Unsere Gesellschaft in Westeuropa unterscheidet sich von anderen: Wir denken eher erst mal an uns selbst, passen uns weniger an und die Familie spielt tendenziell auch nicht so eine große Rolle wie in anderen Kulturen.
Forschende aus den USA und Kanada wollten wissen, warum das so gekommen ist. Sie gehen davon aus, dass im Mittelalter in Europa die katholische Kirche großen Einfluss hatte. Die habe damals ein neues Bild von Familie propagiert: Laut dem waren die Ehe und die eigenen Kinder wichtiger als große Verwandtschaftsnetze.
Laut den Forschenden wollte die Kirche auf diese Weise große, einflussreiche Familien-Clans zerschlagen. Deshalb hat sie zum Beispiel die Ehe zwischen Cousin und Cousine verboten und nur mit Sondergenehmigungen zugelassen. Die Kirche hat im Mittelalter außerdem vorgegeben, dass frisch verheiratete Paare einen eigenen Haushalt gründen. Laut den Wissenschaftlern hat das dazu geführt, dass da, wo die Kirche lange großen Einfluss hatte, die Familien kleiner sind und die Verbindungen auch schwächer. Und weil Kinder stark von familiären Strukturen geprägt werden, habe das auch das Denken und Verhalten der Menschen in Westeuropa verändert.
Westliche Kulturgemeinschaften stärker individualistisch
Es gibt viele Studien dazu, dass Menschen aus westlichen Staaten individueller und unabhängiger sind. Sie sind aber auch nicht so loyal und sie sind Fremden gegenüber weniger misstrauisch. Das soll daher kommen, dass diese Menschen nicht von großen Familienclans aufgezogen werden.

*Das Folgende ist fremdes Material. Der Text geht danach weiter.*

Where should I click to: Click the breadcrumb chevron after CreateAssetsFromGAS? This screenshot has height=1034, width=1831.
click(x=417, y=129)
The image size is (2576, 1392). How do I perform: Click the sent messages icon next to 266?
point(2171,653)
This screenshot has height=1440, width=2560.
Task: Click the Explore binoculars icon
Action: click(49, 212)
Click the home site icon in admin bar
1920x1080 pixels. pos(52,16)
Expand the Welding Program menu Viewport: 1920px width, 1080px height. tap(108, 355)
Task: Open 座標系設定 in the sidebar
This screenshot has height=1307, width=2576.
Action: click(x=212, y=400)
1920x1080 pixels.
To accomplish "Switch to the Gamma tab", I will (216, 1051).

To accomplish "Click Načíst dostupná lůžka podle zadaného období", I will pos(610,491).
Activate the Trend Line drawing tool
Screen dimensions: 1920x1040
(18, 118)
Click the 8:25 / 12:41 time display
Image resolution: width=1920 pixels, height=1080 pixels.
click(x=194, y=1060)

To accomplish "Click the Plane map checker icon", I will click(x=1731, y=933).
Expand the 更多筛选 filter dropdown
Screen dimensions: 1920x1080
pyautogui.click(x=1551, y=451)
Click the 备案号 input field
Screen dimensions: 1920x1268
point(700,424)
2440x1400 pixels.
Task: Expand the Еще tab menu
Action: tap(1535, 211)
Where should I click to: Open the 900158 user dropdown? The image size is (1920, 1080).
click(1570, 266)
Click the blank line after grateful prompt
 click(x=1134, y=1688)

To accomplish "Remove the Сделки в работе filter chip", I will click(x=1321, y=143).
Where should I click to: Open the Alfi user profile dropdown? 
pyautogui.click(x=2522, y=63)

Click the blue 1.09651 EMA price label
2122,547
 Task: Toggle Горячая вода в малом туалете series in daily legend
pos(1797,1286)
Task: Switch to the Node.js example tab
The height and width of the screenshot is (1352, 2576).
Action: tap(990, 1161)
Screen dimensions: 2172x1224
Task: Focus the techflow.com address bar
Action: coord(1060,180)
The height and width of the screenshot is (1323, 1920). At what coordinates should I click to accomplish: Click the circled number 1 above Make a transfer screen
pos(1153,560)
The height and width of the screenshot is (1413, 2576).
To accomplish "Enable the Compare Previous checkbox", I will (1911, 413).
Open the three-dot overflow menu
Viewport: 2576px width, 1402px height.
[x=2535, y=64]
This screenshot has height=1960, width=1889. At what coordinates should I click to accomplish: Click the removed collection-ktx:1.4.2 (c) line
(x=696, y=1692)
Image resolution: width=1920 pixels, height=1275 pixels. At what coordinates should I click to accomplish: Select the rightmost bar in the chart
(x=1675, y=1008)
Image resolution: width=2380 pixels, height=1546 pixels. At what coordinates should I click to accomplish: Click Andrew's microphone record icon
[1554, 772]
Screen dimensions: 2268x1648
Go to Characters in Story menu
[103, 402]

Dass der Einfluss der katholischen Kirche zu mehr Individualität führt, haben die Forschenden herausgefunden, indem sie sich 24 verschiedene psychologische Studien angeschaut haben. Diese haben sie mit historischen Daten verglichen, bei denen es um den Einfluss der Kirche und die der Verwandtschaft ging.
"Dabei haben sie herausgefunden, dass in Gebieten, wo der Einfluss groß war, weniger intensive Verwandtschaftsbeziehungen gepflegt wurden und Individualismus wichtiger war."
Außerdem haben sie bei Erwachsenen mit Migrationshintergrund geschaut, ob ihre Eltern aus Ländern kamen, in denen die katholische Kirche einen großen Einfluss hatte. Und dann haben sie geschaut, wie wichtig Verwandtschaft für sie war und wie viel Wert sie auf Individualität gelegt haben und wie misstrauisch sie gegenüber Fremden waren. Laut der Studie war für Erwachsene mit Migrationshintergrund, die aus Ländern kamen, in denen der Einfluss der katholischen Kirche groß war, Individualität wichtig.
Kritik: Andere Theorie außer acht gelassen
Kritiker meinen allerdings, dass in der Studie eine Theorie außer acht gelassen werde, die besagt, dass die Entstehung des protestantischen Menschenbildes zum Individualismus geführt habe. Also gerade nicht die katholische Kirche. Die Kritiker sagen auch, dass man nicht nur von dem einen Individualismus sprechen könne. Es gebe nämlich viele unterschiedliche Arten, individualistisch zu sein.
Bei früheren Studien hatte sich gezeigt, dass westliche Kulturgemeinschaften verglichen mit anderen stärker individualistisch sind, analytisch und vertrauensvoll. Und gleichzeitig sind die Menschen in der Tendenz auch weniger angepasst, gehorsam und solidarisch.